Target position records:
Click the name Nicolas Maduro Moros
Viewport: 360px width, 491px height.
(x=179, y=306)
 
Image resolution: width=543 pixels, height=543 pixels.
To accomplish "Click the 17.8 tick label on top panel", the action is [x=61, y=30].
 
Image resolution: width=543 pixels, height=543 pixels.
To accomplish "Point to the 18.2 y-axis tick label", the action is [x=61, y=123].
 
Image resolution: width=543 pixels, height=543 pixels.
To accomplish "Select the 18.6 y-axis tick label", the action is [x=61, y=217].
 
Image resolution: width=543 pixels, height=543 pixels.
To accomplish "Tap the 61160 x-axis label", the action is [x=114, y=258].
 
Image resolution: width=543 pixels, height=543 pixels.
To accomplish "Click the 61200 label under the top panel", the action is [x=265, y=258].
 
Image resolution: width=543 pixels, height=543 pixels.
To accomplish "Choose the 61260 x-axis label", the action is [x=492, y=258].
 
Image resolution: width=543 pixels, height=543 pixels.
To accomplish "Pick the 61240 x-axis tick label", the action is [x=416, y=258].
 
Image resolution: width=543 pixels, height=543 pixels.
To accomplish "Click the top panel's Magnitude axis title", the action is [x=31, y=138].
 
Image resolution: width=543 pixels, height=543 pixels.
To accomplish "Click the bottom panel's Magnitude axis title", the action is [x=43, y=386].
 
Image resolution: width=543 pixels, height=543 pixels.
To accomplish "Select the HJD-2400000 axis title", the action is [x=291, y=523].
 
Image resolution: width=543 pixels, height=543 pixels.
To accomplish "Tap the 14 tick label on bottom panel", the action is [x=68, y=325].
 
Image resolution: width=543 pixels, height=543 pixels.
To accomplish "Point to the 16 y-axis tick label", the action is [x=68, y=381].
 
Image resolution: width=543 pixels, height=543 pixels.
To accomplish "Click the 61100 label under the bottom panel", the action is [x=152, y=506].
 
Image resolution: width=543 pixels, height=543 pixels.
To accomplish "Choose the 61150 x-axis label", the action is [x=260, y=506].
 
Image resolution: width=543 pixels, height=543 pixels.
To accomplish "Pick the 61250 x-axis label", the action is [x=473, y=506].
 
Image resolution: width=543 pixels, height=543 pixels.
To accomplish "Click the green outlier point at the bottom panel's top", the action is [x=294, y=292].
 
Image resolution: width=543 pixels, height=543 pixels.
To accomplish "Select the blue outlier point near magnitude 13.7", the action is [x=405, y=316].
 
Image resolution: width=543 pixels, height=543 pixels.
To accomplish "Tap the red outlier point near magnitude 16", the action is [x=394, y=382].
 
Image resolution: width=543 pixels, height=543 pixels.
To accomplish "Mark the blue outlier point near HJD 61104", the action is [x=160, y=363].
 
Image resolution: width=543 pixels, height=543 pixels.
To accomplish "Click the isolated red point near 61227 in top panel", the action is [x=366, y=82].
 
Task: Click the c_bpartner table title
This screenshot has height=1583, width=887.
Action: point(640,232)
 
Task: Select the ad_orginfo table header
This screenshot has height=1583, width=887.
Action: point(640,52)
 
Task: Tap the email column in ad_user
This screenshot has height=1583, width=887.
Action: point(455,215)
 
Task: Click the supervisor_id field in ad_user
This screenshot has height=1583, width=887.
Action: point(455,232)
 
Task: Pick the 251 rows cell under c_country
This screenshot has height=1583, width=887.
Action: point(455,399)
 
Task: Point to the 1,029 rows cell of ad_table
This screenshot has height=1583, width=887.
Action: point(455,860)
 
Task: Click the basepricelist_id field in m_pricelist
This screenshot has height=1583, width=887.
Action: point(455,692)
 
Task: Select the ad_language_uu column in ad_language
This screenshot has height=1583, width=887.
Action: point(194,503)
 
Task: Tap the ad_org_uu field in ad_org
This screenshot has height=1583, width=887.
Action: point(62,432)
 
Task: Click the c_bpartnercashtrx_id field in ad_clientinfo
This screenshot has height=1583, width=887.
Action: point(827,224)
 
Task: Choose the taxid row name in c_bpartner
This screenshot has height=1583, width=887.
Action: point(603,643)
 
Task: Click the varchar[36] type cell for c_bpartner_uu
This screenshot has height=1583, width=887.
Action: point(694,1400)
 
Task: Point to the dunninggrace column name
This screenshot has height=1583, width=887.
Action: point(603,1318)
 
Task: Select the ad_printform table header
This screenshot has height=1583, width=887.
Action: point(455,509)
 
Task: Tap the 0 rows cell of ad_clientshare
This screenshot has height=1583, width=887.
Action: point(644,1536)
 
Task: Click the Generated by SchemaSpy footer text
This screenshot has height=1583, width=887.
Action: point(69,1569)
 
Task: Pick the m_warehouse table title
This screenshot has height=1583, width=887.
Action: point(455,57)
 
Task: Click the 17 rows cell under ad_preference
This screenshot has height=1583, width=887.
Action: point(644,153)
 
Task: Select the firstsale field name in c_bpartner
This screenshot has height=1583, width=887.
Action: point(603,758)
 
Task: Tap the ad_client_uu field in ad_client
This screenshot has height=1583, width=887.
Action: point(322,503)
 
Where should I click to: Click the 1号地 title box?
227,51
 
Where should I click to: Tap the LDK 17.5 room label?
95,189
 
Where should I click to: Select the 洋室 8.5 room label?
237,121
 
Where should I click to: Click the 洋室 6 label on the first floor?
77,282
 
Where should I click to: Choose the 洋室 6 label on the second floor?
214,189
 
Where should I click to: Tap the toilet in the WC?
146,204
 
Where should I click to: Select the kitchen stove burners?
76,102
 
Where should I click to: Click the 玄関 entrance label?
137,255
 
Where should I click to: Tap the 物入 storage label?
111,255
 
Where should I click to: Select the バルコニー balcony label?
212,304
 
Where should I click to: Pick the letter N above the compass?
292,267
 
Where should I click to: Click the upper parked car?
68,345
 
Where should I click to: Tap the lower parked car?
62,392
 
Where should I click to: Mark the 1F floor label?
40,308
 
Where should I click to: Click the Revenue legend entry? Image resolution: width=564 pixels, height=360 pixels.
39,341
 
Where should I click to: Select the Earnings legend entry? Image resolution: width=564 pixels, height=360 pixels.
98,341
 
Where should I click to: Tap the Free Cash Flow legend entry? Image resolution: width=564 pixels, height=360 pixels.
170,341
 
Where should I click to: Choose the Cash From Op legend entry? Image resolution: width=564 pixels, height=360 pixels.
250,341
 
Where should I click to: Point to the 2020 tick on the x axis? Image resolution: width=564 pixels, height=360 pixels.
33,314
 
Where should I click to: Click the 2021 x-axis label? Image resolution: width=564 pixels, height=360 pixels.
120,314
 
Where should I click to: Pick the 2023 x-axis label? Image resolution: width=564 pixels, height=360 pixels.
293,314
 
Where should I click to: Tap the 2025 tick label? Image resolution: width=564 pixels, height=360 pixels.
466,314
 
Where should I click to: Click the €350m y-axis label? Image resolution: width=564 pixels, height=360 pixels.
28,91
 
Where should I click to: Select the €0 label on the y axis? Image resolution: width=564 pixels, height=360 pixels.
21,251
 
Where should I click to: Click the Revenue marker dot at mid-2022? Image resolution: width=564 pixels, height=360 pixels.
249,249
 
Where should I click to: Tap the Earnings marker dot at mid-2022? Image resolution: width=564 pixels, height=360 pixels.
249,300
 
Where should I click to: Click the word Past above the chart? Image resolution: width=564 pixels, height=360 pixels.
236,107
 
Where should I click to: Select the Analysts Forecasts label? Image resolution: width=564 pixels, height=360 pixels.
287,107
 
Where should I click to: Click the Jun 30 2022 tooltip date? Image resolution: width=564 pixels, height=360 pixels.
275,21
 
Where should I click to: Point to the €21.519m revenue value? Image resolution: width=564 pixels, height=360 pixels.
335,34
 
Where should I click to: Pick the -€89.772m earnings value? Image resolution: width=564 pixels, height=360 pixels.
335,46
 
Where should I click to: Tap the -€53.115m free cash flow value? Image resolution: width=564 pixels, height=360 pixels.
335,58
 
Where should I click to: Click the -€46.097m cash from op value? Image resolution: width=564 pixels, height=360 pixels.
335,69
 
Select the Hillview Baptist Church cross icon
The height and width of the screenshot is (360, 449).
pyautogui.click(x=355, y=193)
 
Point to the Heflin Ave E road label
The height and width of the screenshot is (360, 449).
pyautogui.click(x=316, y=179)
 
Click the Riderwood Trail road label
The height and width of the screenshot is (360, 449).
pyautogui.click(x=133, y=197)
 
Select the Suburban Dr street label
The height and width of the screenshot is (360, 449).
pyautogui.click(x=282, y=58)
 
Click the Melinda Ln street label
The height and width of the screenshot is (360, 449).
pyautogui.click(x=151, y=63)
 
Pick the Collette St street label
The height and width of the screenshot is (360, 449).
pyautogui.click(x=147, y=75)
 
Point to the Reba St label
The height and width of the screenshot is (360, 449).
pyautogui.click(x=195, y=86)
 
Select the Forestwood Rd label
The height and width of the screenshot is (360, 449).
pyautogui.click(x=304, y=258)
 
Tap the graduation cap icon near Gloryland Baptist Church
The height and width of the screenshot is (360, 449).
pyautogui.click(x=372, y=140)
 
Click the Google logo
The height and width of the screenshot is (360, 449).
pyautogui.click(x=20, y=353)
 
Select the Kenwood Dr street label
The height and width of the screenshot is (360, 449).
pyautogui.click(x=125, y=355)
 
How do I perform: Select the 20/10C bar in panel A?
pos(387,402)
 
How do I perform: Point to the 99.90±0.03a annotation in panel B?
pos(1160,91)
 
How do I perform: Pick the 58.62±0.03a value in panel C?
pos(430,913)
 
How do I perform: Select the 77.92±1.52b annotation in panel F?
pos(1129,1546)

Exercise goal
Retype the material from the line with "Task: Click the supervisor_id" up to and including the line with "Action: point(62,432)".

Exercise response
Task: Click the supervisor_id field in ad_user
This screenshot has height=1583, width=887.
Action: point(455,232)
 
Task: Pick the 251 rows cell under c_country
This screenshot has height=1583, width=887.
Action: point(455,399)
 
Task: Point to the 1,029 rows cell of ad_table
This screenshot has height=1583, width=887.
Action: point(455,860)
 
Task: Click the basepricelist_id field in m_pricelist
This screenshot has height=1583, width=887.
Action: point(455,692)
 
Task: Select the ad_language_uu column in ad_language
This screenshot has height=1583, width=887.
Action: point(194,503)
 
Task: Tap the ad_org_uu field in ad_org
This screenshot has height=1583, width=887.
Action: point(62,432)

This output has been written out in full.